We have briefly covered some of the major causes of inherited thrombocytopenias. However, an important question concerns the true abundance of inherited diseases with a low platelet count, so often falsely diagnosed as immune thrombocytopenic purpura. A recent survey of patients with macrothrombocytopenias in our Reference Center in Bordeaux revealed that in a cohort of 38 unrelated patients, 27 did not fall within the categories covered by this review, thereby suggesting other molecular causes.
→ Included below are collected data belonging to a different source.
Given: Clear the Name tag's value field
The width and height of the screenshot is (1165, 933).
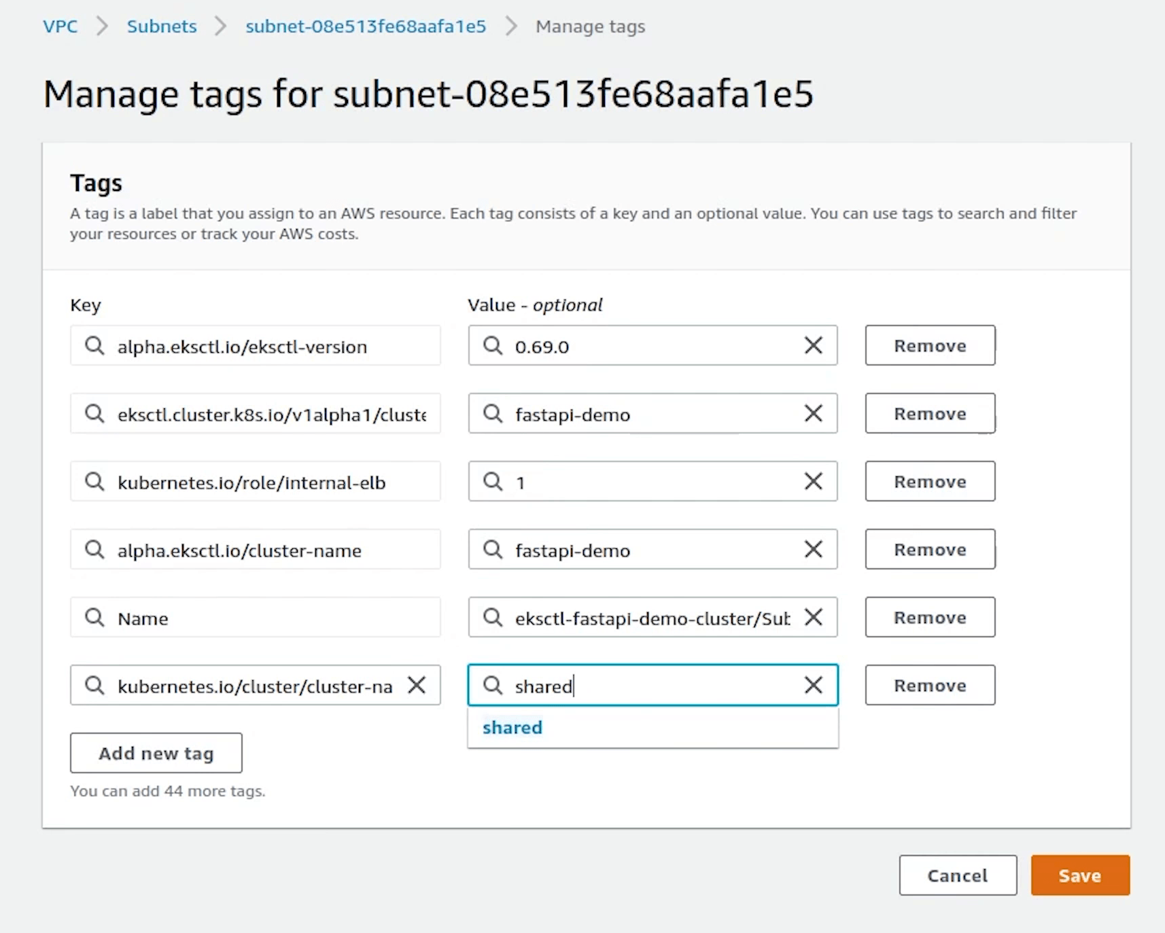Looking at the screenshot, I should point(813,617).
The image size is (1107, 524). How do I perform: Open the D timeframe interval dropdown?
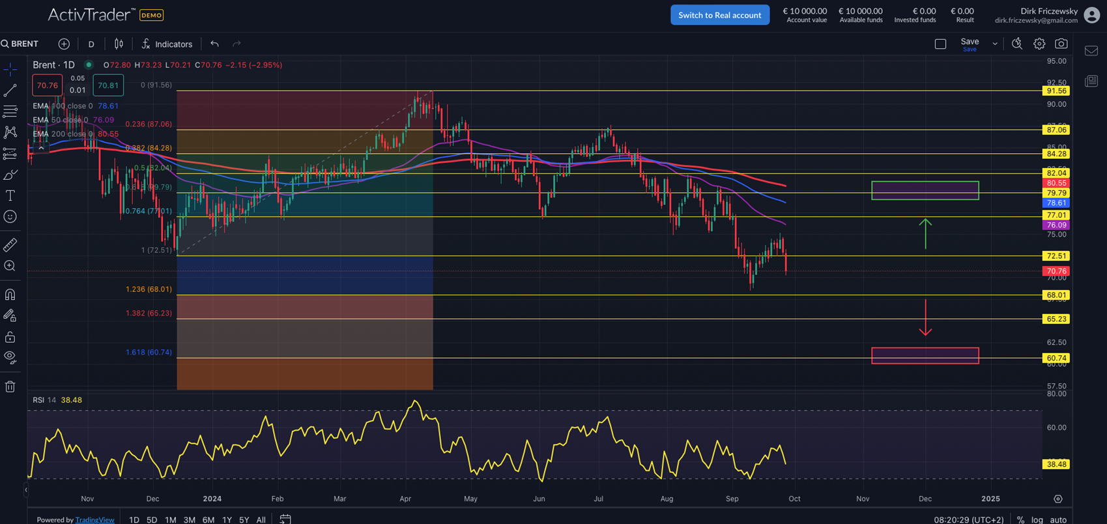tap(91, 44)
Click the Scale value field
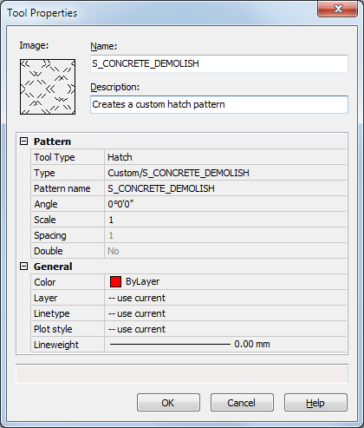 click(225, 220)

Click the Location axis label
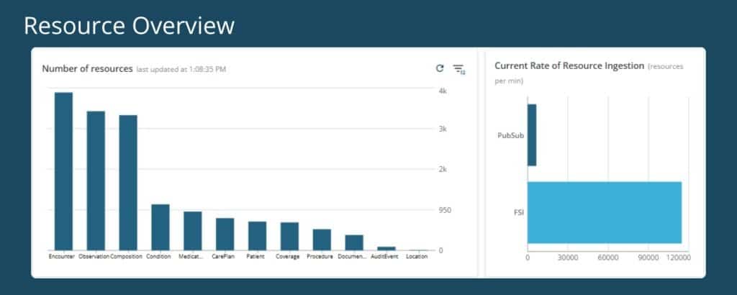[417, 257]
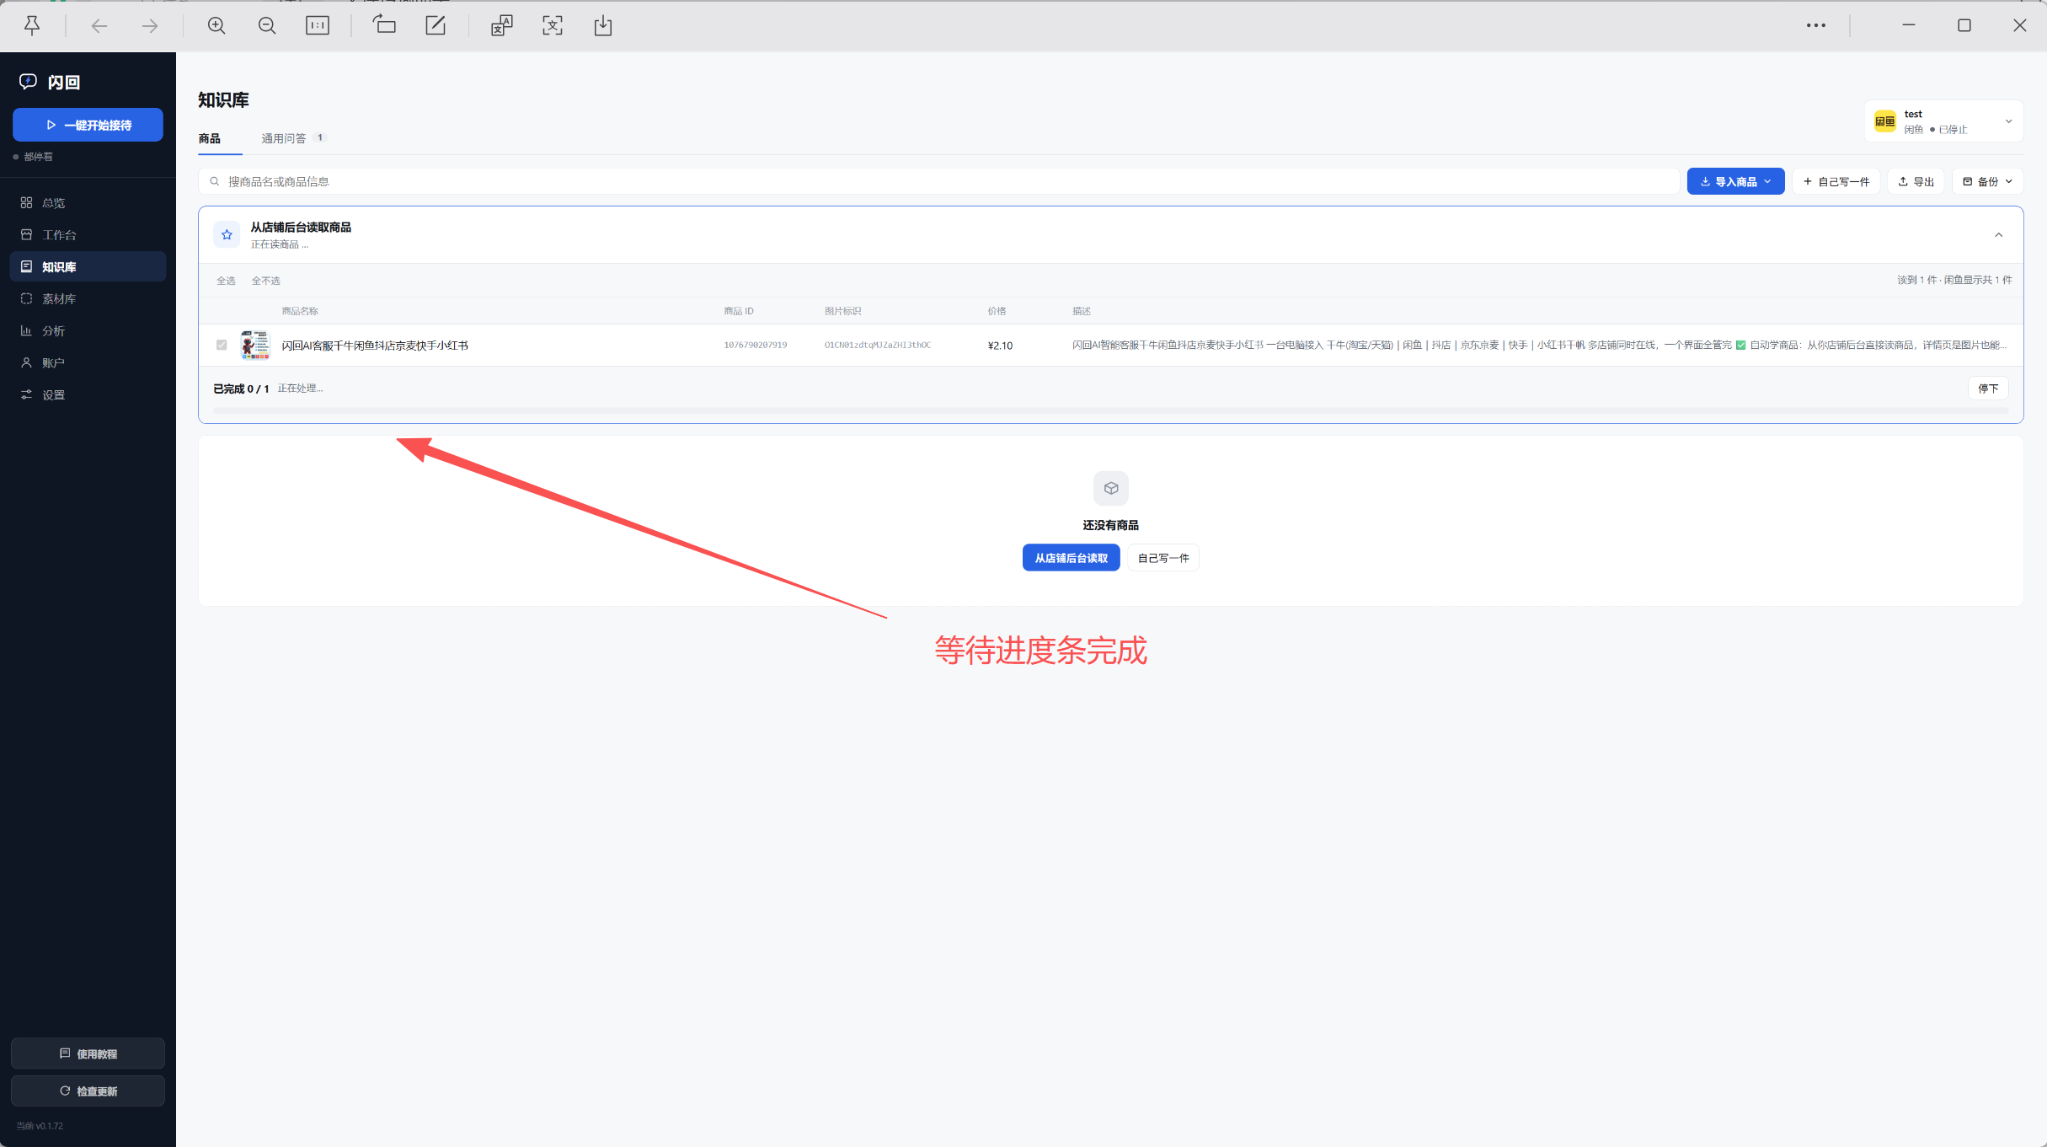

Australian studies on an N-ethyl-N-nitrosourea mutagenesis screen in mice also point to a wider range of causes of thrombocytopenia.56–58 For example, the mouse models have shown that programmed anuclear cell death delimits platelet life span and suggests that pro-survival Bcl-xL is another candidate gene for mutations in patients with congenitally shortened platelet life span and normal sized platelets.56 Also to be looked out for are chaperone or enzyme mutations affecting platelet glycoprotein glycosylation and where thrombocytopenia can be associated with kidney disease.57 Finally, mutations in the cofilin partner Aip/Wdr1 cause autoinflammatory disease and macrothrombocytopenia.58 These are exciting times and much work remains to be done.